Collection entries
************
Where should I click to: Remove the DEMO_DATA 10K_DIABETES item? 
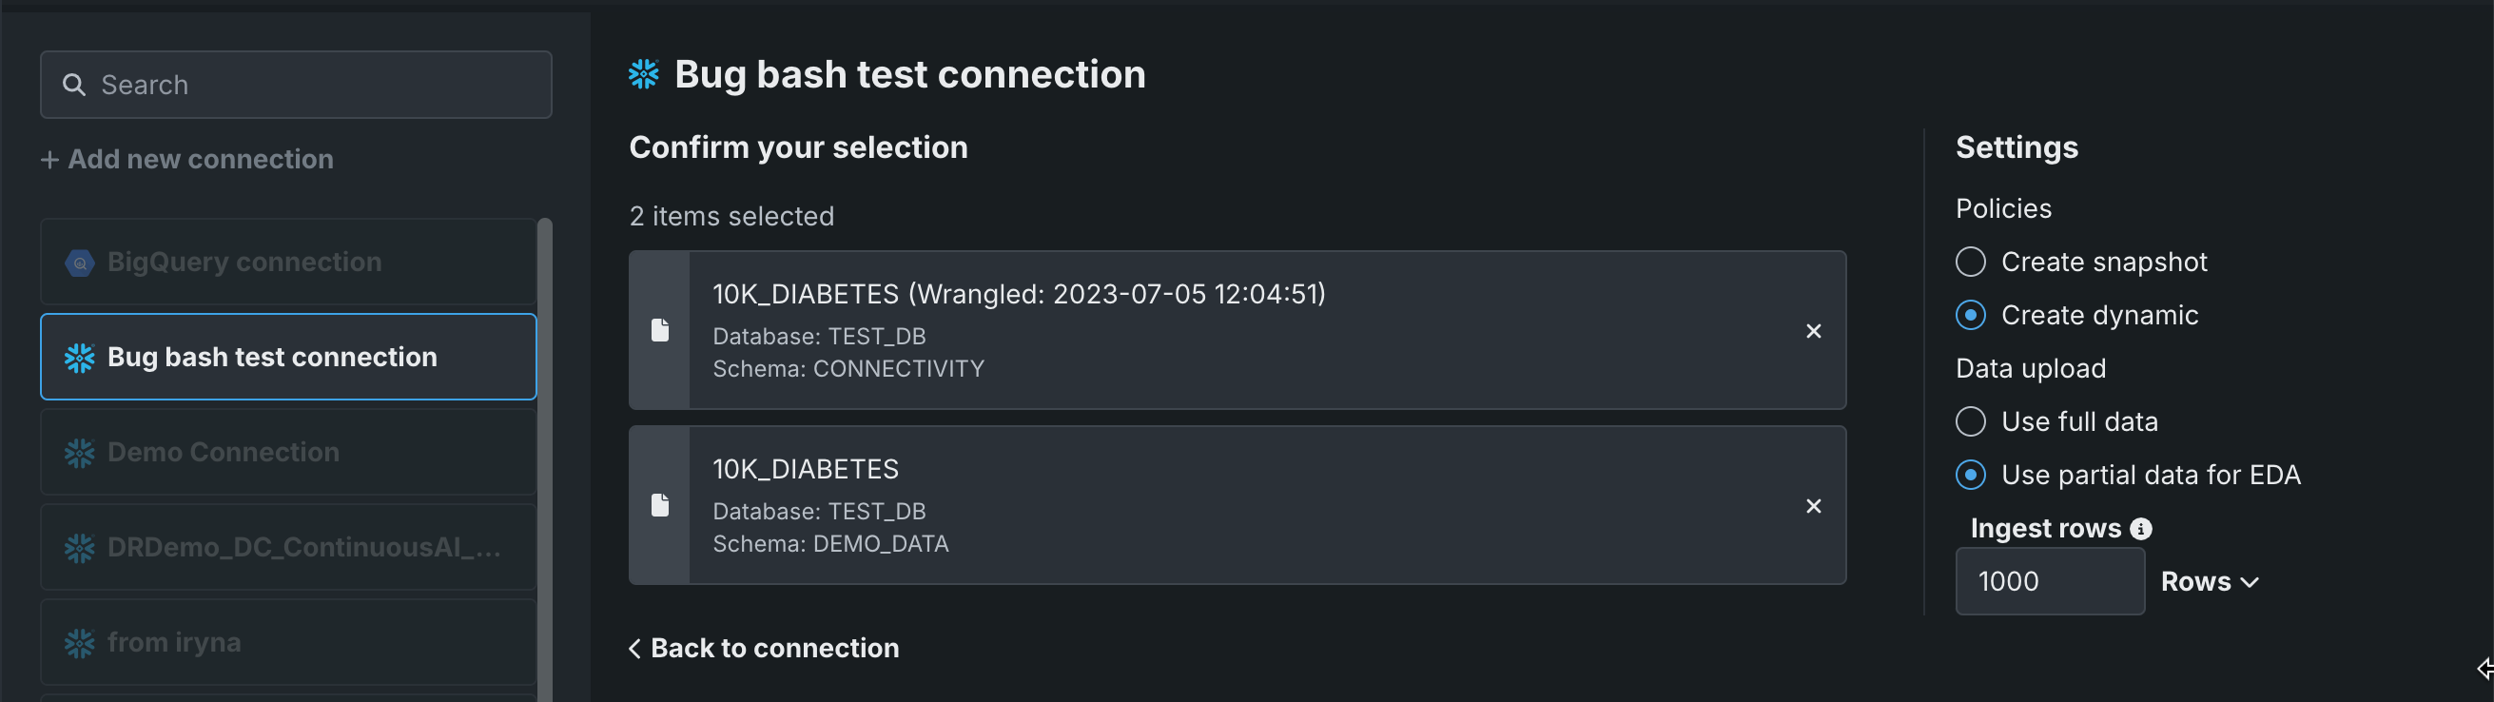(1813, 506)
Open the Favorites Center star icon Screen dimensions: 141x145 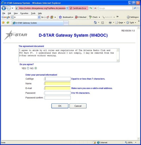pos(3,22)
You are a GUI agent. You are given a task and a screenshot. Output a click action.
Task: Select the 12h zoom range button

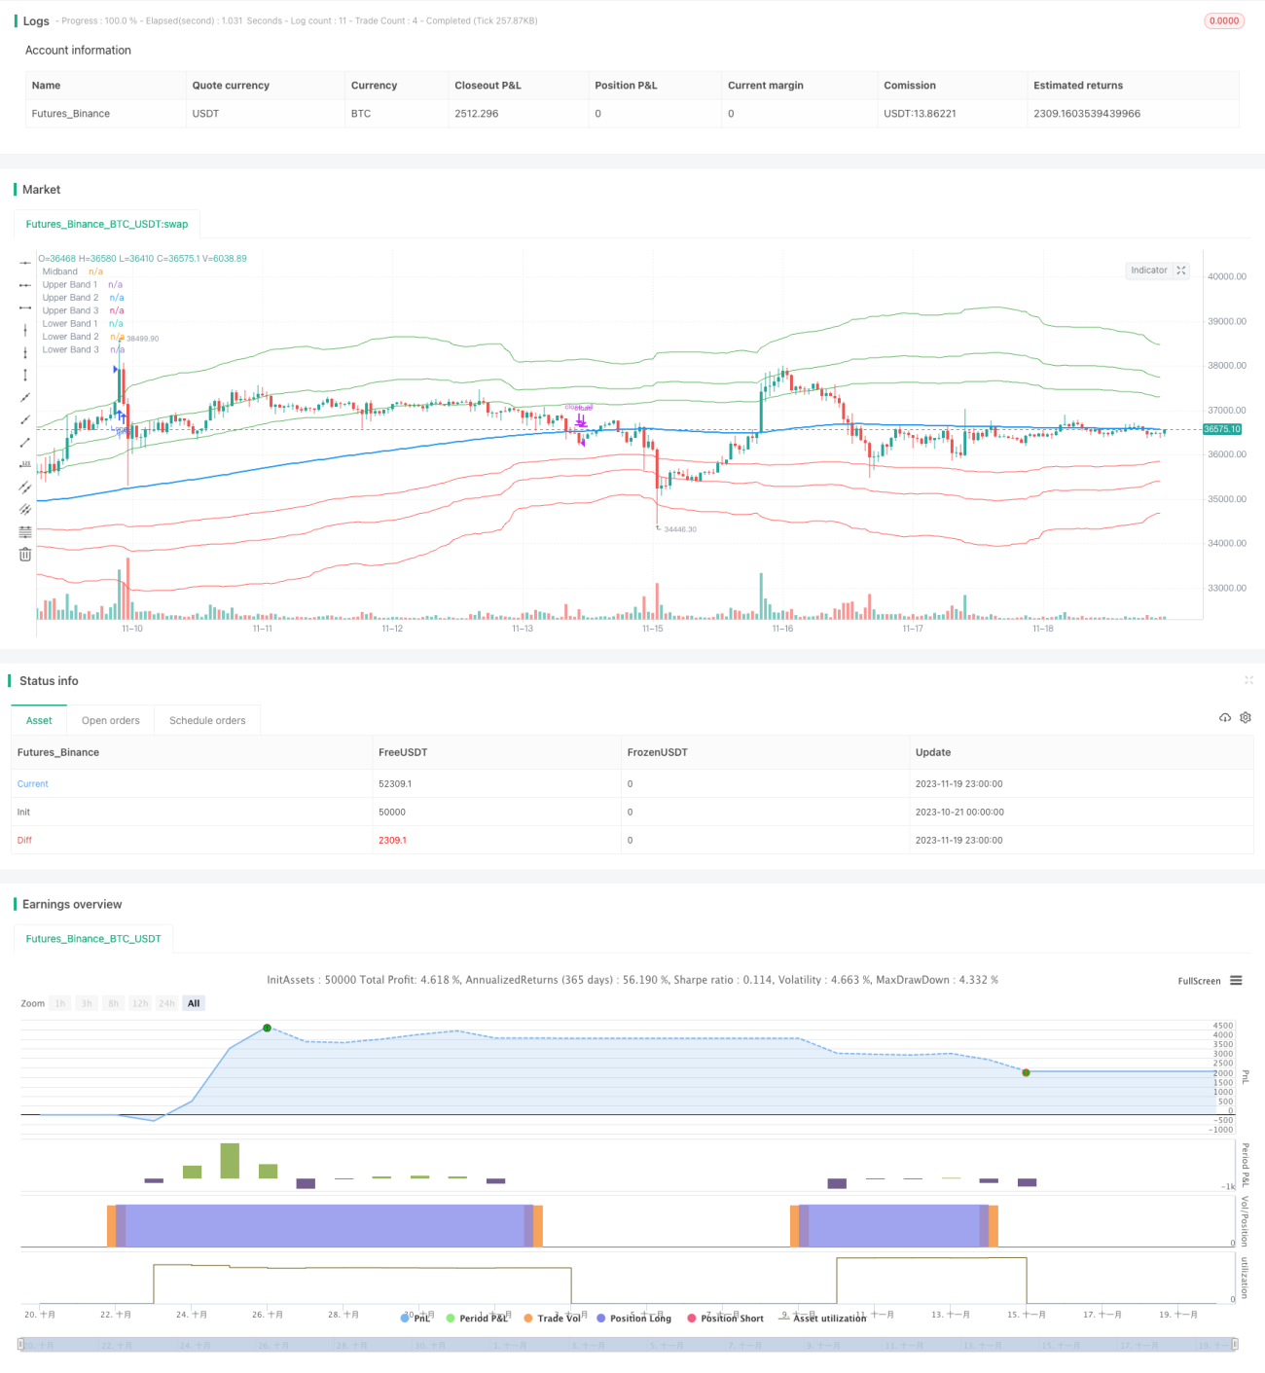click(140, 1003)
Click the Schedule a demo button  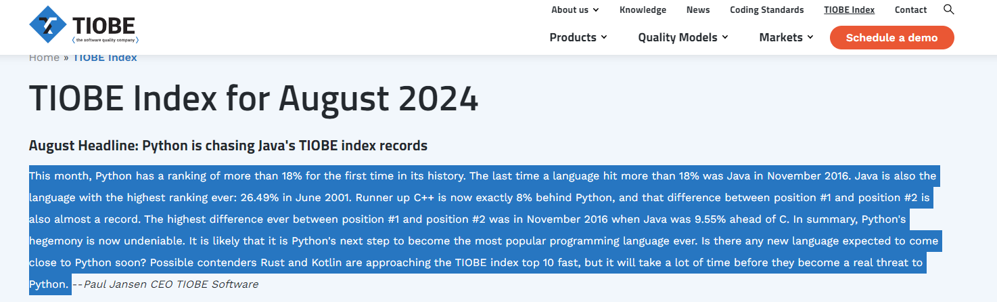coord(891,37)
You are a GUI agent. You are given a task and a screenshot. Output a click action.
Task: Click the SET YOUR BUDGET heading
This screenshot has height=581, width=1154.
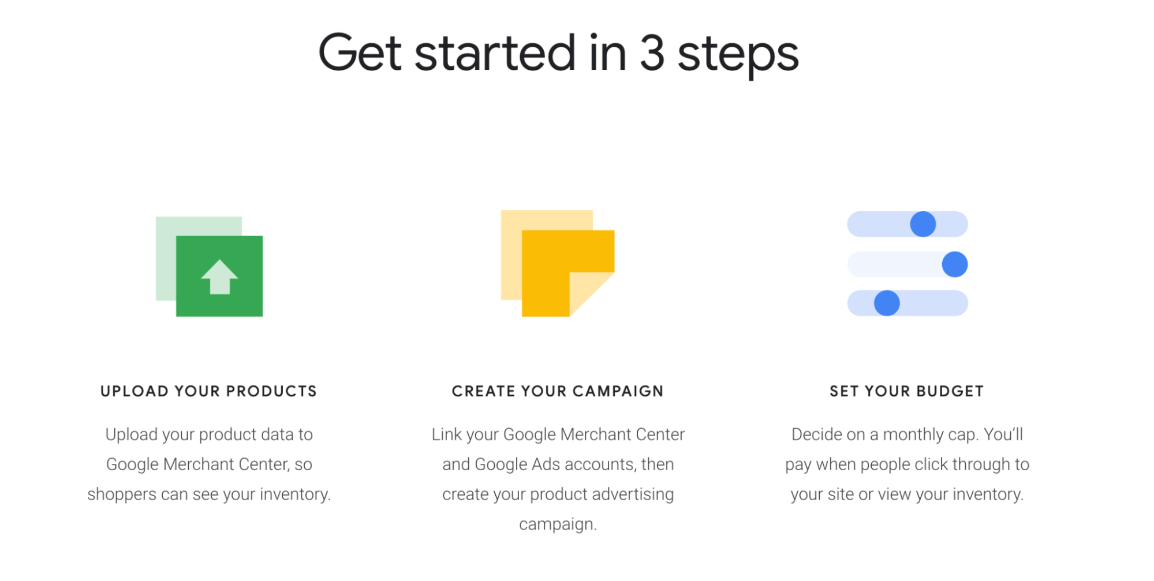(907, 391)
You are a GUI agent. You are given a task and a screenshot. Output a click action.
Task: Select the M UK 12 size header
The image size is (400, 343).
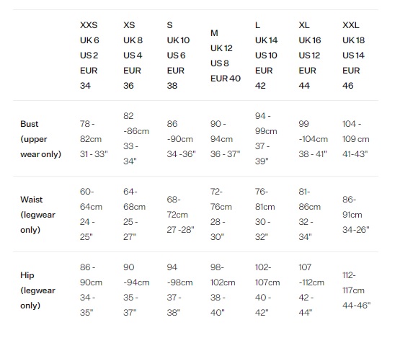[x=226, y=55]
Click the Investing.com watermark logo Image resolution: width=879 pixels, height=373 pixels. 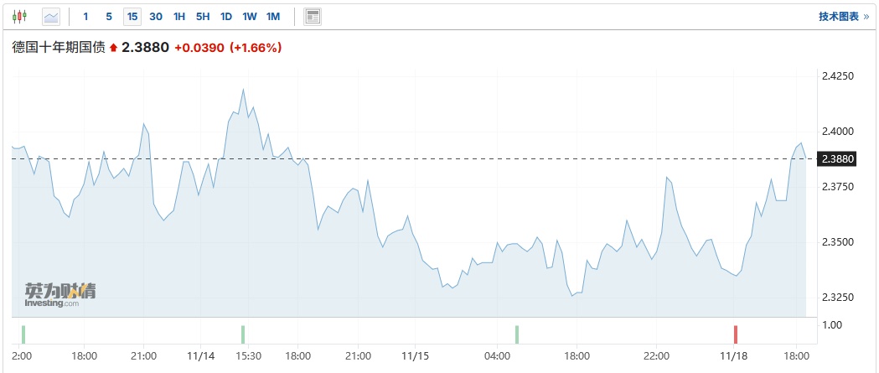(x=59, y=294)
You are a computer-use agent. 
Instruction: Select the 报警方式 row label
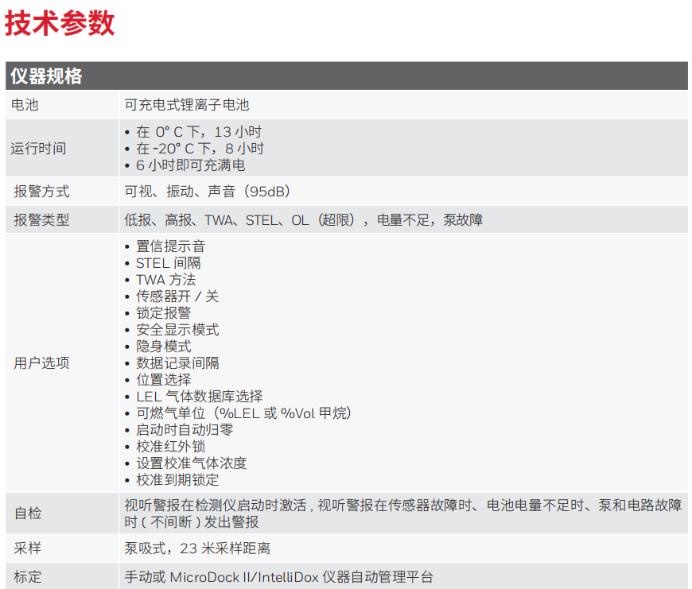(41, 192)
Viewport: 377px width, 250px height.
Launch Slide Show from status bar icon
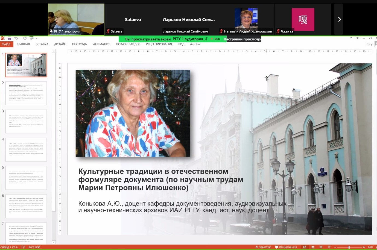(329, 247)
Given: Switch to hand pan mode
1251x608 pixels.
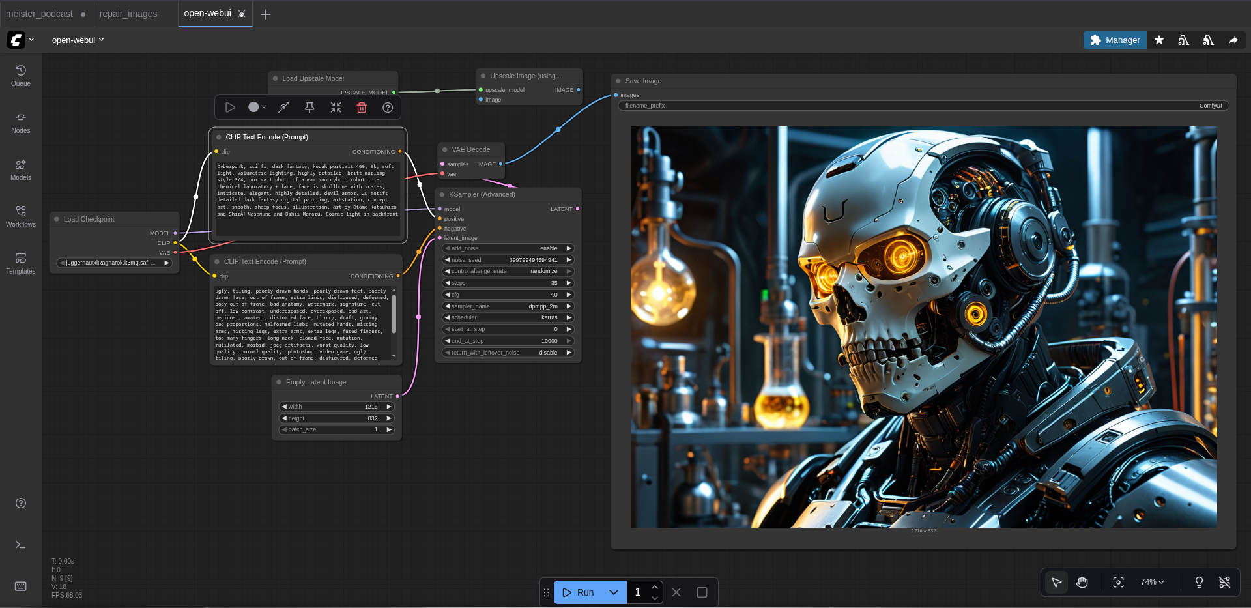Looking at the screenshot, I should point(1082,582).
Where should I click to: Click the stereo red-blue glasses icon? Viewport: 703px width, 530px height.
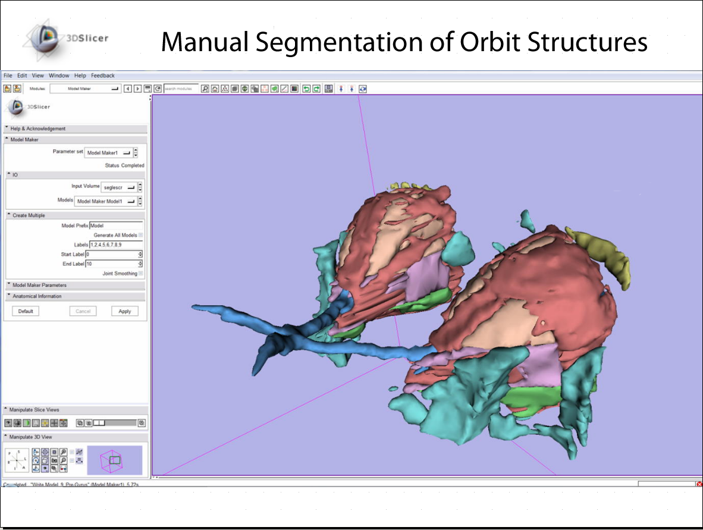coord(63,469)
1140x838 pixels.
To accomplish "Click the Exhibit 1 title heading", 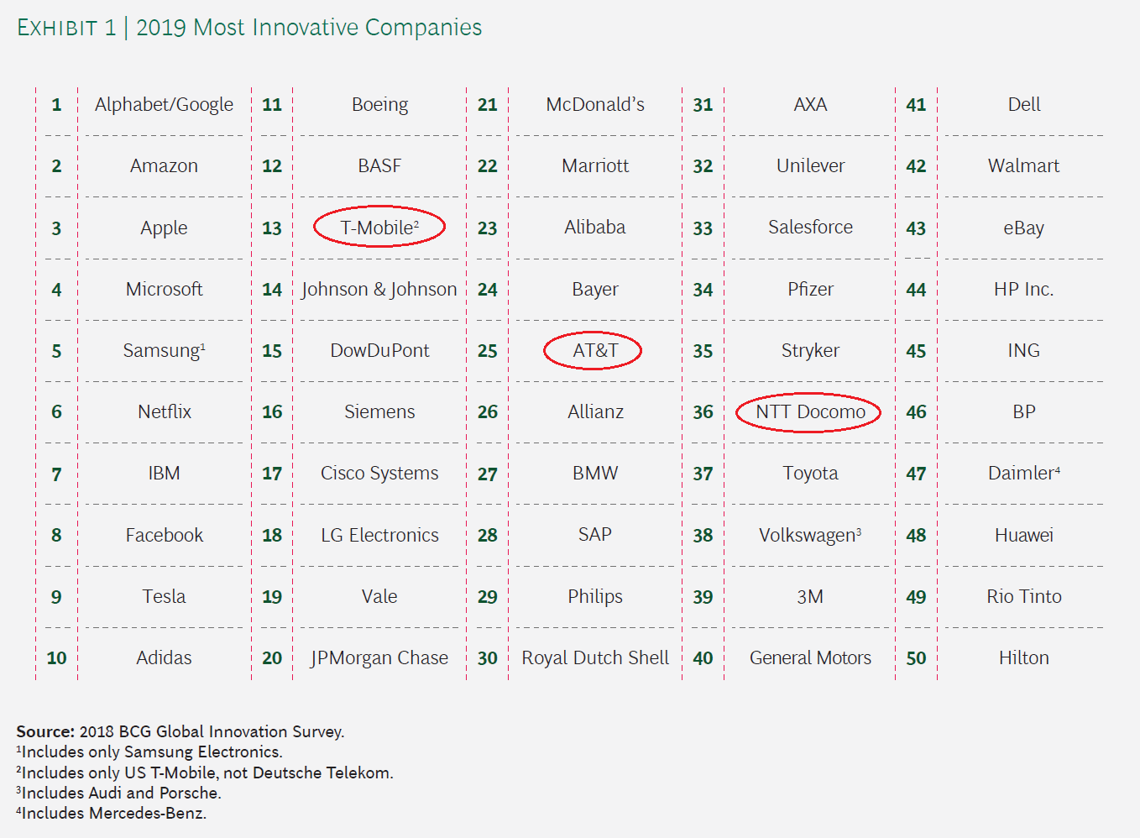I will (x=249, y=28).
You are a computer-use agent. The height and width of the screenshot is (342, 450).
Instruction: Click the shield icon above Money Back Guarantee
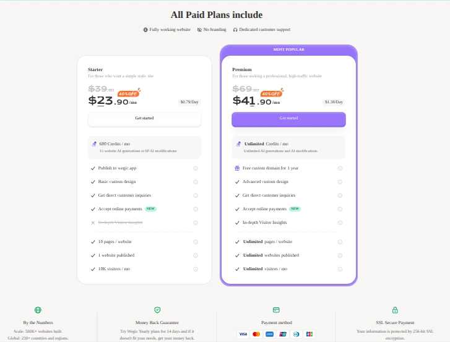click(157, 310)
************
TASK TO CARRY OUT
Find each line in the data above that contains the word "Select", and copy those lines in full.

THE RESPONSE
Task: Select the 12h zoom range button
Task: Select the M UK 12 size header
Instruction: Select the 报警方式 row label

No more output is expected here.